Actually, it did go somewhere for Chamberlin: The seeds of his career took root in those ashes. "Lapine came to me afterward and said, 'I know this was a disappointing experience, but I really want to work with you again. I think I might have a project for you.' That was right when he was starting to develop Dirty Blonde with Claudia [Shear]."

The performance that grew out of that project — a nerdy, knowing film buff with a passion for Mae West — won Chamberlin the first of his two Tony nominations.

"Claudia really based it on me, or most of it — he was a wrestler, and I was a wrestler in high school — everything except the cross-dressing. That was the most terrifying thing. I've always been frightened of drag. I don't know if it's the fear of emasculation or what. It's like how clowns scare people. But with the arc of the play, it was inevitable we have to see him in the dress. So it really wasn't drag. It was an homage."

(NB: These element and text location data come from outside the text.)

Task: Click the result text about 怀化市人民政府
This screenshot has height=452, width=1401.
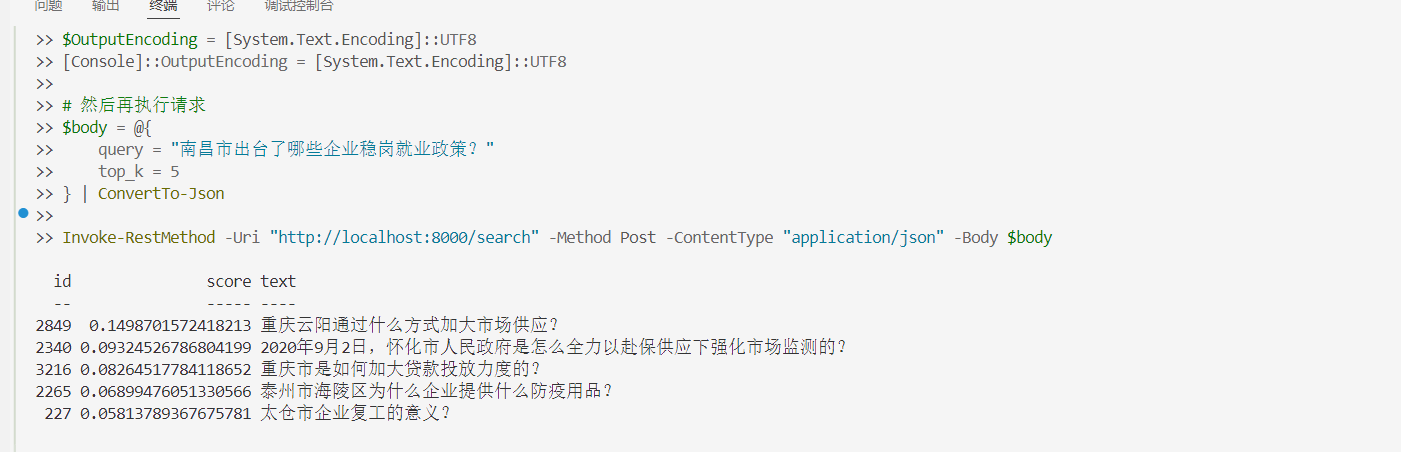Action: point(554,348)
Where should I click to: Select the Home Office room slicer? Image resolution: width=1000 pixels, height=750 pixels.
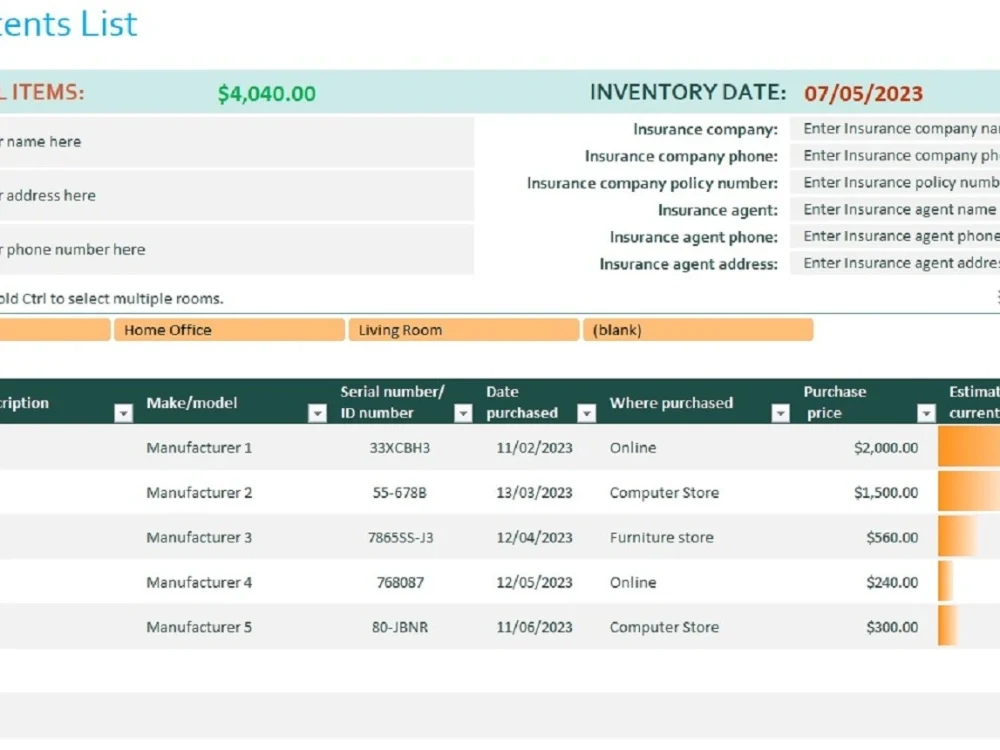[x=228, y=329]
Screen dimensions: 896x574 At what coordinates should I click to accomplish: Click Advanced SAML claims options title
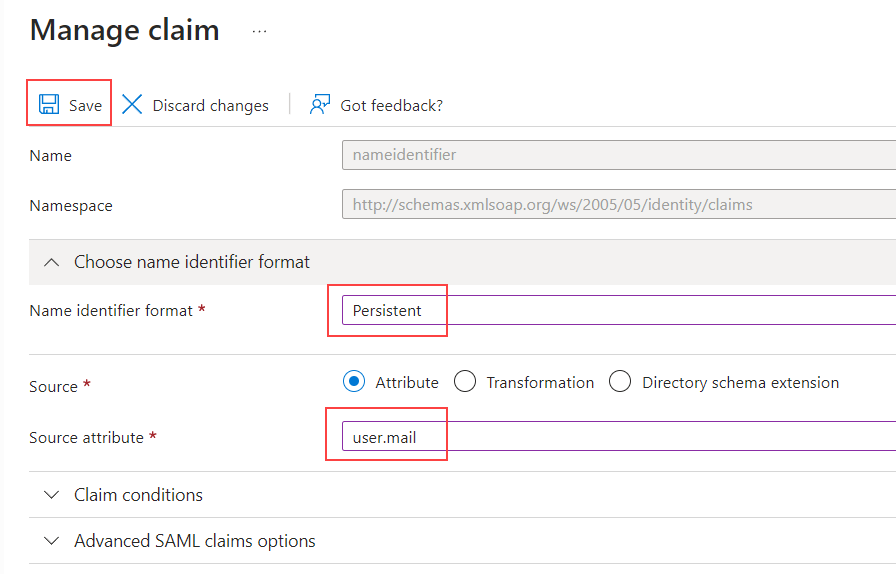coord(195,541)
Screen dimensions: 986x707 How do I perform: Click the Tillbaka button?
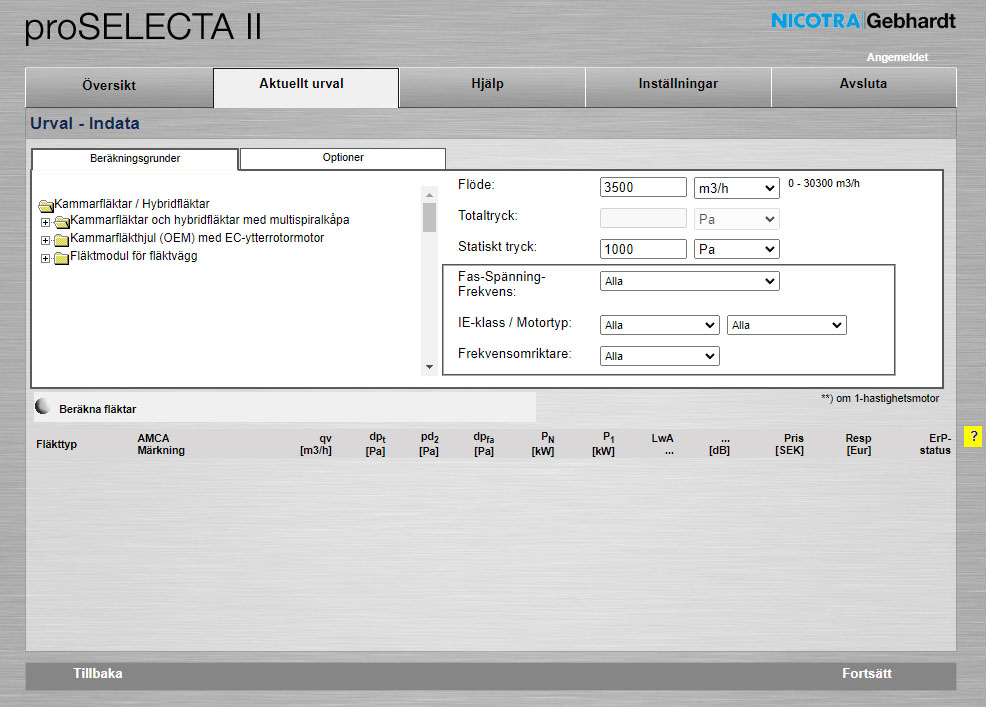click(x=98, y=674)
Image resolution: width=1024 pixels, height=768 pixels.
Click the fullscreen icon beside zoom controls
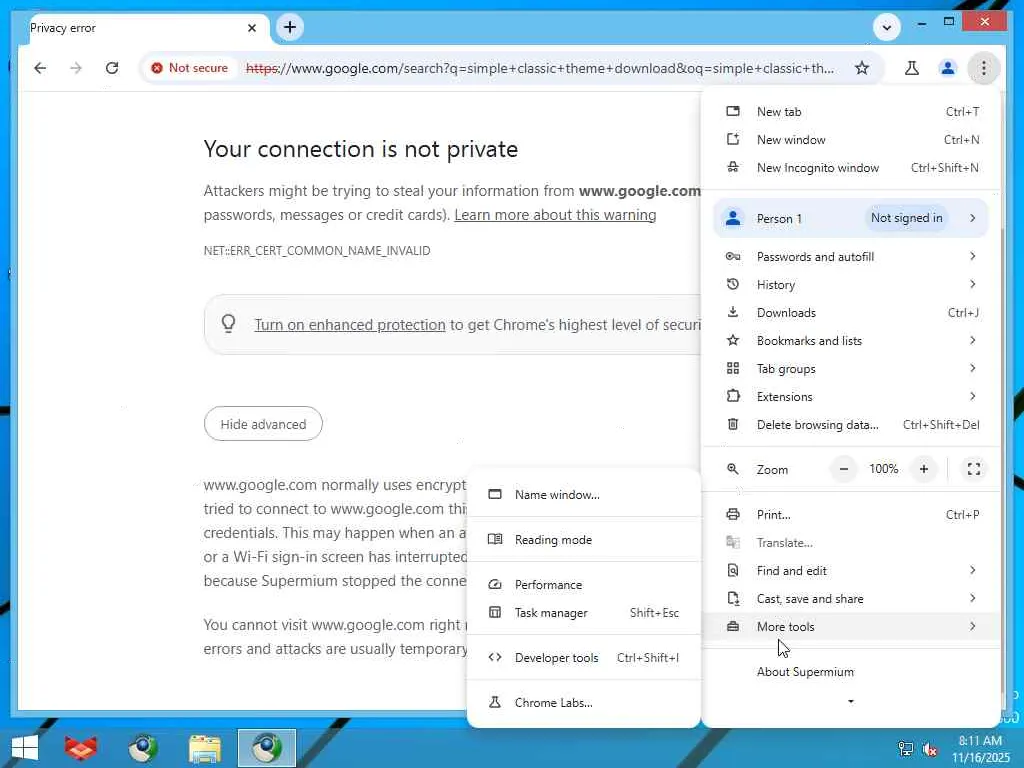click(973, 469)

Chamberlin made his Broadway bow among the menagerie of eccentric character actors populating My Favorite Year, and he still stuck out — especially to songwriters Lynn Ahrens and Stephen Flaherty, who saw no one but him as a light-footed elephant in their musical of Dr. Seuss stories like "Horton Hatches the Egg" and "Horton Hears a Who!"

Seussical, which had a troubled creative process and an abbreviated run, is a bittersweet memory for him. "The irony is it's the most produced musical in America right now," he notes brightly. "I went to my own high school [in Moorestown, NJ] and saw it done. No one outside of New York knew it was a flop, and when they hear about the hell we went through, it's very eye-opening for them to see that a show they're working on and love doing came from such turmoil."

It ended sadly, too. "I got nominated for the Tony on a Monday, and they announced that the show was closing on the following Tuesday. I missed the last week because four months earlier I had signed on to do this Tom Hanks movie, 'Road to Perdition.'

"Horton was the heart of the piece. It's always fun when you're surrounded by other elements. This is very similar to The Ritz, ironically — a nice, normal, Midwestern guy who has been thrown into this very extreme situation and surrounded by all these colorful characters. He's just bouncing around, trying to make heads or tails of what's going on."

This time he's above title — "a first for me," beams the seasoned team-player and character man who has officially turned late-blooming star.